*** PROVIDED INFORMATION ***

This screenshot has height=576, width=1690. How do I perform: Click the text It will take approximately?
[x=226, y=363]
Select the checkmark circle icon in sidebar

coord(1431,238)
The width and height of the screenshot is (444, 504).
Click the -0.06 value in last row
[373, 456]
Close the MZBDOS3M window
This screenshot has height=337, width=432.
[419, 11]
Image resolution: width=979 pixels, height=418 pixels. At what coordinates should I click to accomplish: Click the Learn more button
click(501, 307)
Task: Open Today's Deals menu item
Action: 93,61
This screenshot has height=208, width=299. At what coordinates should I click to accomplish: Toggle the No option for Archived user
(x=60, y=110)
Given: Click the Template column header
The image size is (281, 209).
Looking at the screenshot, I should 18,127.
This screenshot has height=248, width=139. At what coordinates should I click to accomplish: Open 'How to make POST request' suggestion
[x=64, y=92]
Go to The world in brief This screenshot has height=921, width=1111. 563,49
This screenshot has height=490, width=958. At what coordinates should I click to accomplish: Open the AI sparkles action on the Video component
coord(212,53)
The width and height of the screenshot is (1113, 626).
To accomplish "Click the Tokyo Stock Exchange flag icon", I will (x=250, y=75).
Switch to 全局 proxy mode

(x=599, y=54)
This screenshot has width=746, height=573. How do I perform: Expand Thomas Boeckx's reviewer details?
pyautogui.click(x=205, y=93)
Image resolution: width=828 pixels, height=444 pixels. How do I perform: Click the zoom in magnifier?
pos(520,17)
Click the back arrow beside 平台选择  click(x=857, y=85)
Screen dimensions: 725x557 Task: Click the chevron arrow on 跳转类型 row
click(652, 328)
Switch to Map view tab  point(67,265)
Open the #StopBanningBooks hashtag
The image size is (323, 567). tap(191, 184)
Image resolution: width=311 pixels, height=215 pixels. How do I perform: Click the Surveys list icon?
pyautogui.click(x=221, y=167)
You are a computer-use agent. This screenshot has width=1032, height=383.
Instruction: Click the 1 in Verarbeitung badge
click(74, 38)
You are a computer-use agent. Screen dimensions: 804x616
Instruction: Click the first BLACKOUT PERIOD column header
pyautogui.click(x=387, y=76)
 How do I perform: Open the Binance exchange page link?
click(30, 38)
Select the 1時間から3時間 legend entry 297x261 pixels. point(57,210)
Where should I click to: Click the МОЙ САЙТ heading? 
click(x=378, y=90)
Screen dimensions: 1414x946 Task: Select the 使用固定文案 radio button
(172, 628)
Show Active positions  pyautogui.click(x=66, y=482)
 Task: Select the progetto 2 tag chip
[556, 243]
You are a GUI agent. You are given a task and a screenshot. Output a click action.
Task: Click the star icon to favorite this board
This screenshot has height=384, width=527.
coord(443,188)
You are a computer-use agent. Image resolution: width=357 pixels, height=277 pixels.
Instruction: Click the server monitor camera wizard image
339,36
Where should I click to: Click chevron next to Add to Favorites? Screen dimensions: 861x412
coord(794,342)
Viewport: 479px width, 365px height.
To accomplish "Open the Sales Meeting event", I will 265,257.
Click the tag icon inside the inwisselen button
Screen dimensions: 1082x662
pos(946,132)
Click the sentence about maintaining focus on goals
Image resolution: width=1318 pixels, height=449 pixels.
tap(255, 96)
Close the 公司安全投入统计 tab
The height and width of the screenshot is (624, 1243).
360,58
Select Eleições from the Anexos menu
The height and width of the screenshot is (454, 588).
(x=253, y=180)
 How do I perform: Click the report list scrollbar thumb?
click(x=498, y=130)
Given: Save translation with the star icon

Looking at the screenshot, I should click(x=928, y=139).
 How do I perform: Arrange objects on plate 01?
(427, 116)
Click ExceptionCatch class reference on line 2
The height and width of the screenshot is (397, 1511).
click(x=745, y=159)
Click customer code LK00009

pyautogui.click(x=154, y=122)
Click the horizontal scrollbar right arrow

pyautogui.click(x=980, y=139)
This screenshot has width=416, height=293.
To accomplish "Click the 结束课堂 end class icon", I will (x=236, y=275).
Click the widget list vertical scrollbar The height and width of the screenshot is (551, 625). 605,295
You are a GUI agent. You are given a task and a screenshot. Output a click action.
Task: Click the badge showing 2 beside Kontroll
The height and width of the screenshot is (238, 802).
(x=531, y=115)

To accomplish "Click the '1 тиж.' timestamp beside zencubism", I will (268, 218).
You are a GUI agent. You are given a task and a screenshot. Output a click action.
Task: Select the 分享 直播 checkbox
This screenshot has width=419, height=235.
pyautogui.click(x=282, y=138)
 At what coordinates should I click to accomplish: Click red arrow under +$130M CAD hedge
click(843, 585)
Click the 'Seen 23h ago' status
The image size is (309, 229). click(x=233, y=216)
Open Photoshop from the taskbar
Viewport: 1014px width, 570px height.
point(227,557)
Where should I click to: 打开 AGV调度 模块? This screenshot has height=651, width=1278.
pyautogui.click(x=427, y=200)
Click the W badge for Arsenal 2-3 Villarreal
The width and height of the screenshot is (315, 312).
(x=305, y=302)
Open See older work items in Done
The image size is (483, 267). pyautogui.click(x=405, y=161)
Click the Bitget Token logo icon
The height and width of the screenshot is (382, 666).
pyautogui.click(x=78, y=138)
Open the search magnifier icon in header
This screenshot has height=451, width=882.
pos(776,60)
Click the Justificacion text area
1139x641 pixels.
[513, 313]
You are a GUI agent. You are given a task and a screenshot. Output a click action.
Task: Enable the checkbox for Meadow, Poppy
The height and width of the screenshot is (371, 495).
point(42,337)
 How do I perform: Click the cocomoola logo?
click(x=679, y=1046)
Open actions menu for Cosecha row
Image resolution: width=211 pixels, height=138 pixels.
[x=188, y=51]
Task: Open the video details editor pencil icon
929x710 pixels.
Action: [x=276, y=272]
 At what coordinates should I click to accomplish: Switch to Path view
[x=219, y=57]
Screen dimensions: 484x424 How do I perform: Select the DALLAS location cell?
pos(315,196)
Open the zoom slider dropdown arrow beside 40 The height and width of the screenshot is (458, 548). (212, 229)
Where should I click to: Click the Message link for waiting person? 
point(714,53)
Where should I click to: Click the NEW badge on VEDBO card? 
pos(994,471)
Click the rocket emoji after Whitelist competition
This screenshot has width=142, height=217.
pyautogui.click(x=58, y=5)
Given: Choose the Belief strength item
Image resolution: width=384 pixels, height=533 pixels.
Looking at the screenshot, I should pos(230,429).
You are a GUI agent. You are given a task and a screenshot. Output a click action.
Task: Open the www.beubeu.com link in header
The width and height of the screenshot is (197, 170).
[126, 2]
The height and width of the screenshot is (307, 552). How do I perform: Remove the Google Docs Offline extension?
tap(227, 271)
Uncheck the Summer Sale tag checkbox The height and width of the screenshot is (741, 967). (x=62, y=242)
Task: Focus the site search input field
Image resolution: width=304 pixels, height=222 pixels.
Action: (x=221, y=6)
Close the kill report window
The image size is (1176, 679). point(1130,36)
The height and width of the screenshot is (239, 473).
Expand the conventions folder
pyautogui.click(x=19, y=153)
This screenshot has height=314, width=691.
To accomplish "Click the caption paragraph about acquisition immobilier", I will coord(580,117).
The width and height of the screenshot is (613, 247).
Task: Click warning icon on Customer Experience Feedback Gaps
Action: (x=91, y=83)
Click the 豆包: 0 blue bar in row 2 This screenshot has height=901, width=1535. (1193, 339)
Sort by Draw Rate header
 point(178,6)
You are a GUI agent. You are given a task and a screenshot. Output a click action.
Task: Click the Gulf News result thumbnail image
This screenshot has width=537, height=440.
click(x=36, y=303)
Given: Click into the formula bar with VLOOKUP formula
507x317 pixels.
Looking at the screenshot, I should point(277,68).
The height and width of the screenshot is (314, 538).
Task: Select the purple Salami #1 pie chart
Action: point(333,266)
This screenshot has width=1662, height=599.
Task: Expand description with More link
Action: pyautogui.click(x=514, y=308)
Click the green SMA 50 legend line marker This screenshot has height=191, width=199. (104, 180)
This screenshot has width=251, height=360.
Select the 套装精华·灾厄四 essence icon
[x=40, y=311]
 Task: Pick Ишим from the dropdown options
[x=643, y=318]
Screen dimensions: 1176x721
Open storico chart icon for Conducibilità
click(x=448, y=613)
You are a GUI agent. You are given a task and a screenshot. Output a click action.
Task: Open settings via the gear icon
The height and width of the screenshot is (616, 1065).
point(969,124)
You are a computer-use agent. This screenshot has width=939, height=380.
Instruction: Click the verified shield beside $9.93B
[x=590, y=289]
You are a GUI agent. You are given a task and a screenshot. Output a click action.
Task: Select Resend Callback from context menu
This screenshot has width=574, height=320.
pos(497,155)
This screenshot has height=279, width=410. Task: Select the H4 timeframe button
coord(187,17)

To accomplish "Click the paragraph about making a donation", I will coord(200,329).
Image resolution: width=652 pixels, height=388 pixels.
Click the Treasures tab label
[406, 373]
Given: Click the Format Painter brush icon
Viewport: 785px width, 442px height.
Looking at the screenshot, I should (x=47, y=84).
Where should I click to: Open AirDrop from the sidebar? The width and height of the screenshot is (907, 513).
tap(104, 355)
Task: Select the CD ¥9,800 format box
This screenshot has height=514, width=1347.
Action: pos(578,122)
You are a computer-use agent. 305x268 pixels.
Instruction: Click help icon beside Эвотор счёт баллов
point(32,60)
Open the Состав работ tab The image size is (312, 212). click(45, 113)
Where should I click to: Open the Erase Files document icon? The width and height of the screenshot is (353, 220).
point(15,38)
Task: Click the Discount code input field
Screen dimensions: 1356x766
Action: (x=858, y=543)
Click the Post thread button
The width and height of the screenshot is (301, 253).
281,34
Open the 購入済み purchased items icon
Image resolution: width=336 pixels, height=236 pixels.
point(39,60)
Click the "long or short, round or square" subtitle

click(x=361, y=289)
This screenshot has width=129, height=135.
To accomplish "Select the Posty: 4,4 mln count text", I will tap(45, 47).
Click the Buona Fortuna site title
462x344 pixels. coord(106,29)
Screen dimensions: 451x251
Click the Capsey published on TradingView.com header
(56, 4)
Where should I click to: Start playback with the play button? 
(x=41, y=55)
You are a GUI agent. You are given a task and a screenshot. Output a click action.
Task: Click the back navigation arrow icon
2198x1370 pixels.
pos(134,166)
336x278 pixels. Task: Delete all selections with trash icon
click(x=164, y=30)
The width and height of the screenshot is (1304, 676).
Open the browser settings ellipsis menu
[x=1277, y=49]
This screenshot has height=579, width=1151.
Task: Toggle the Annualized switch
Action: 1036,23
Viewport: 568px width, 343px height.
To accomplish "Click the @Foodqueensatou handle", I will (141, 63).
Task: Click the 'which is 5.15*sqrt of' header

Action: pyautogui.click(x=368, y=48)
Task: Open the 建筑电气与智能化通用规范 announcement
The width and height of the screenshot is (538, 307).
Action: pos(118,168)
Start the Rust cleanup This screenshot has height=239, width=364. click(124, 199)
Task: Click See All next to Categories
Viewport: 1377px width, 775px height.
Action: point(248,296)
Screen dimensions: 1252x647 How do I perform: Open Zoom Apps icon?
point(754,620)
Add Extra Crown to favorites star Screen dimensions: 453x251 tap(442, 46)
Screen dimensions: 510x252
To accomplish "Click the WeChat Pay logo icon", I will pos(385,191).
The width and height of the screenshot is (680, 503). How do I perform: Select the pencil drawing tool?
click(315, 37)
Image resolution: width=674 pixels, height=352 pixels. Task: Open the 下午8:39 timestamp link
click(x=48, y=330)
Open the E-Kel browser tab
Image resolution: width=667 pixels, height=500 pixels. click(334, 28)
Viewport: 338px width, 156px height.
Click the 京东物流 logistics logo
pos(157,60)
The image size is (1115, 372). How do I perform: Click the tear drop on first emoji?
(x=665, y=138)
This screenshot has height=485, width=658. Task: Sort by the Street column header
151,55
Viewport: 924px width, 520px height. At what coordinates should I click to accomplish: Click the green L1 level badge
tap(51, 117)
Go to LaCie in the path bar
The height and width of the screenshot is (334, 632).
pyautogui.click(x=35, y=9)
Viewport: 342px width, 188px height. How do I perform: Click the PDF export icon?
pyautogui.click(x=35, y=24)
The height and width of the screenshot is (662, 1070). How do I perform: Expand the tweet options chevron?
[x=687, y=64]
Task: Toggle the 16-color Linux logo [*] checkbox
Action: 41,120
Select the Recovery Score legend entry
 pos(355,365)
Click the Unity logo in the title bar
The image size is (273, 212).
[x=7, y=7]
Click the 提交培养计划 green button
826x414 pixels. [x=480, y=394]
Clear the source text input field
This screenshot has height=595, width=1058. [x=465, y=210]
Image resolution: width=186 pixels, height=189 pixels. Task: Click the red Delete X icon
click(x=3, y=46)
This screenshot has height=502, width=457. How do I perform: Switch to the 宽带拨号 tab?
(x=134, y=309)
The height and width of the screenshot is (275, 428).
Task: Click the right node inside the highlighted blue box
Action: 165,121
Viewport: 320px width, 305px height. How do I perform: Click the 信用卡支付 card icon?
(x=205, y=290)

*** End of PROVIDED INFORMATION ***

> _INSTRUCTIONS FOR THE TASK_
All lines from the one containing "Viewport: 342px width, 188px" to the end of the data above are to be set down exactly; no others belong in the answer.

> _EXPECTED ANSWER_
Viewport: 342px width, 188px height. How do I perform: Click the PDF export icon?
pyautogui.click(x=35, y=24)
The height and width of the screenshot is (662, 1070). How do I perform: Expand the tweet options chevron?
[x=687, y=64]
Task: Toggle the 16-color Linux logo [*] checkbox
Action: 41,120
Select the Recovery Score legend entry
 pos(355,365)
Click the Unity logo in the title bar
The image size is (273, 212).
[x=7, y=7]
Click the 提交培养计划 green button
826x414 pixels. [x=480, y=394]
Clear the source text input field
This screenshot has height=595, width=1058. [x=465, y=210]
Image resolution: width=186 pixels, height=189 pixels. Task: Click the red Delete X icon
click(x=3, y=46)
This screenshot has height=502, width=457. How do I perform: Switch to the 宽带拨号 tab?
(x=134, y=309)
The height and width of the screenshot is (275, 428).
Task: Click the right node inside the highlighted blue box
Action: 165,121
Viewport: 320px width, 305px height. How do I perform: Click the 信用卡支付 card icon?
(x=205, y=290)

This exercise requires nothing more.